- Work request -
Please return every record exactly as it appears.

- Dataset records -
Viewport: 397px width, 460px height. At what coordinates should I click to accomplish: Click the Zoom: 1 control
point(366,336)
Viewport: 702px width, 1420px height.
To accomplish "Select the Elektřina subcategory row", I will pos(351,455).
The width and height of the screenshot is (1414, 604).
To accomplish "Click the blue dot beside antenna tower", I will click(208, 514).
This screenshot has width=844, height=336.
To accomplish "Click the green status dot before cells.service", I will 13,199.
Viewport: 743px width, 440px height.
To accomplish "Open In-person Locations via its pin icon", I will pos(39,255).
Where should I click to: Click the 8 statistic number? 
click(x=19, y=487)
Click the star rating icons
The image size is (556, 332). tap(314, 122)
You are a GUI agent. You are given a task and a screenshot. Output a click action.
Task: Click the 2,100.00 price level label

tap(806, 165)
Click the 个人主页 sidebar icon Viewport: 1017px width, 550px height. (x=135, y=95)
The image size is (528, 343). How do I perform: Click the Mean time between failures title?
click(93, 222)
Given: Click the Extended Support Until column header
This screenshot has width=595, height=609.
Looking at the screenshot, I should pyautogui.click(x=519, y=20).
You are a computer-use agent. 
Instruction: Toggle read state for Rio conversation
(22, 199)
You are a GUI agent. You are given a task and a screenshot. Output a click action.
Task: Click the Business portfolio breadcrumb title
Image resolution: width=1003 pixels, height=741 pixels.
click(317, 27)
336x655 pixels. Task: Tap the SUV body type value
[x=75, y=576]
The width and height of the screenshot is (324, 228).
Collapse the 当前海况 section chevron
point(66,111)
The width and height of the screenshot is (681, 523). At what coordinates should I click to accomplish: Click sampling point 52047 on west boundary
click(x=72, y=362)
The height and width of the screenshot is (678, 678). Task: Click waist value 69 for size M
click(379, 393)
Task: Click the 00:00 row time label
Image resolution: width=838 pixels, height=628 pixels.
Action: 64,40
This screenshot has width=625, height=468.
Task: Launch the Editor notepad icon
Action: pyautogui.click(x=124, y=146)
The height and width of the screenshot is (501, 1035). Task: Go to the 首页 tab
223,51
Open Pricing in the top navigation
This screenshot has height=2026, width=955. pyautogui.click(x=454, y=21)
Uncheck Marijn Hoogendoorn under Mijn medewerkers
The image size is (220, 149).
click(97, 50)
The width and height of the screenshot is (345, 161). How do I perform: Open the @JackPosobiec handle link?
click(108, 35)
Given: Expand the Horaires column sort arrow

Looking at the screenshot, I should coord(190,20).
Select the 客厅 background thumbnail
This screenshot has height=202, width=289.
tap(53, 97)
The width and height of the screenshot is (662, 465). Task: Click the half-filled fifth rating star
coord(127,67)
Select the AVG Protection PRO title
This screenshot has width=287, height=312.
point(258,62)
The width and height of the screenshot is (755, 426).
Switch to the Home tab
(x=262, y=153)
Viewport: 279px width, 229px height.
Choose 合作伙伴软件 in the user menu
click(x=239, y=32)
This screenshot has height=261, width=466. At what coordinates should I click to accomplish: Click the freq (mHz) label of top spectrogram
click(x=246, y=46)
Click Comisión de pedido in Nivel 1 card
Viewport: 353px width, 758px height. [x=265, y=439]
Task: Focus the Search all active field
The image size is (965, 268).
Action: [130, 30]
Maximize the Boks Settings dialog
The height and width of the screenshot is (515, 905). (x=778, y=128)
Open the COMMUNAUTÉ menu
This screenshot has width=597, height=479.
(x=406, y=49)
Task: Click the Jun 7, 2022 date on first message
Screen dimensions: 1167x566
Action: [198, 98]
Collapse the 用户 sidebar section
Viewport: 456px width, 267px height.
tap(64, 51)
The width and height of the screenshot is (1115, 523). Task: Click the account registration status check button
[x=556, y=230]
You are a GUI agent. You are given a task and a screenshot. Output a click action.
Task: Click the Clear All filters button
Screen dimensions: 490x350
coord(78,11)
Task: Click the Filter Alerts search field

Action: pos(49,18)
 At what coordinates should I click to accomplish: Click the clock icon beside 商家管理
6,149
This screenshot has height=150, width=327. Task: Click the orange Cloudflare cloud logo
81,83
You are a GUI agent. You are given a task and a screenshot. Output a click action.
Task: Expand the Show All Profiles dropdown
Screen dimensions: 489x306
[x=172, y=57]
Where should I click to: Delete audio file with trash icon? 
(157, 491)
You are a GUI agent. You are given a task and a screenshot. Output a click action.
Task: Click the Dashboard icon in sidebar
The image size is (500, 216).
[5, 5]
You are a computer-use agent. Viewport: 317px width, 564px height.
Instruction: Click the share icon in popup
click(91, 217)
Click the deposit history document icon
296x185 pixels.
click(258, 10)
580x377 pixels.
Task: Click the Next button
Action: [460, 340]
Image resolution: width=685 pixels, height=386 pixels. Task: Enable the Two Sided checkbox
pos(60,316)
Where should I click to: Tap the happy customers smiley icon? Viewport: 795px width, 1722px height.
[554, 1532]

- Output of the task -
Viewport: 397px width, 460px height. At what coordinates should I click to accomplish: Click the Zoom: 1 control
point(366,336)
Viewport: 702px width, 1420px height.
To accomplish "Select the Elektřina subcategory row", I will pos(351,455).
The width and height of the screenshot is (1414, 604).
To accomplish "Click the blue dot beside antenna tower", I will click(208, 514).
This screenshot has width=844, height=336.
To accomplish "Click the green status dot before cells.service", I will 13,199.
Viewport: 743px width, 440px height.
To accomplish "Open In-person Locations via its pin icon", I will pos(39,255).
Where should I click to: Click the 8 statistic number? 
click(x=19, y=487)
Click the star rating icons
The image size is (556, 332). tap(314, 122)
You are a GUI agent. You are given a task and a screenshot. Output a click action.
Task: Click the 2,100.00 price level label

tap(806, 165)
Click the 个人主页 sidebar icon Viewport: 1017px width, 550px height. (x=135, y=95)
The image size is (528, 343). How do I perform: Click the Mean time between failures title?
click(93, 222)
Given: Click the Extended Support Until column header
This screenshot has width=595, height=609.
Looking at the screenshot, I should pyautogui.click(x=519, y=20).
You are a computer-use agent. 
Instruction: Toggle read state for Rio conversation
(22, 199)
You are a GUI agent. You are given a task and a screenshot. Output a click action.
Task: Click the Business portfolio breadcrumb title
Image resolution: width=1003 pixels, height=741 pixels.
click(317, 27)
336x655 pixels. Task: Tap the SUV body type value
[x=75, y=576]
The width and height of the screenshot is (324, 228).
Collapse the 当前海况 section chevron
point(66,111)
The width and height of the screenshot is (681, 523). At what coordinates should I click to accomplish: Click sampling point 52047 on west boundary
click(x=72, y=362)
The height and width of the screenshot is (678, 678). Task: Click waist value 69 for size M
click(379, 393)
Task: Click the 00:00 row time label
Image resolution: width=838 pixels, height=628 pixels.
Action: 64,40
This screenshot has width=625, height=468.
Task: Launch the Editor notepad icon
Action: pyautogui.click(x=124, y=146)
The height and width of the screenshot is (501, 1035). Task: Go to the 首页 tab
223,51
Open Pricing in the top navigation
This screenshot has height=2026, width=955. pyautogui.click(x=454, y=21)
Uncheck Marijn Hoogendoorn under Mijn medewerkers
The image size is (220, 149).
click(97, 50)
The width and height of the screenshot is (345, 161). How do I perform: Open the @JackPosobiec handle link?
click(108, 35)
Given: Expand the Horaires column sort arrow

Looking at the screenshot, I should coord(190,20).
Select the 客厅 background thumbnail
This screenshot has height=202, width=289.
tap(53, 97)
The width and height of the screenshot is (662, 465). Task: Click the half-filled fifth rating star
coord(127,67)
Select the AVG Protection PRO title
This screenshot has width=287, height=312.
point(258,62)
The width and height of the screenshot is (755, 426).
Switch to the Home tab
(x=262, y=153)
Viewport: 279px width, 229px height.
Choose 合作伙伴软件 in the user menu
click(x=239, y=32)
This screenshot has height=261, width=466. At what coordinates should I click to accomplish: Click the freq (mHz) label of top spectrogram
click(x=246, y=46)
Click Comisión de pedido in Nivel 1 card
Viewport: 353px width, 758px height. [x=265, y=439]
Task: Focus the Search all active field
The image size is (965, 268).
Action: [130, 30]
Maximize the Boks Settings dialog
The height and width of the screenshot is (515, 905). (x=778, y=128)
Open the COMMUNAUTÉ menu
This screenshot has width=597, height=479.
(x=406, y=49)
Task: Click the Jun 7, 2022 date on first message
Screen dimensions: 1167x566
Action: [198, 98]
Collapse the 用户 sidebar section
Viewport: 456px width, 267px height.
tap(64, 51)
The width and height of the screenshot is (1115, 523). Task: Click the account registration status check button
[x=556, y=230]
You are a GUI agent. You are given a task and a screenshot. Output a click action.
Task: Click the Clear All filters button
Screen dimensions: 490x350
coord(78,11)
Task: Click the Filter Alerts search field

Action: pos(49,18)
 At what coordinates should I click to accomplish: Click the clock icon beside 商家管理
6,149
This screenshot has height=150, width=327. Task: Click the orange Cloudflare cloud logo
81,83
You are a GUI agent. You are given a task and a screenshot. Output a click action.
Task: Expand the Show All Profiles dropdown
Screen dimensions: 489x306
[x=172, y=57]
Where should I click to: Delete audio file with trash icon? 
(157, 491)
You are a GUI agent. You are given a task and a screenshot. Output a click action.
Task: Click the Dashboard icon in sidebar
The image size is (500, 216).
[5, 5]
You are a computer-use agent. Viewport: 317px width, 564px height.
Instruction: Click the share icon in popup
click(91, 217)
Click the deposit history document icon
296x185 pixels.
click(258, 10)
580x377 pixels.
Task: Click the Next button
Action: [460, 340]
Image resolution: width=685 pixels, height=386 pixels. Task: Enable the Two Sided checkbox
pos(60,316)
Where should I click to: Tap the happy customers smiley icon? Viewport: 795px width, 1722px height.
[554, 1532]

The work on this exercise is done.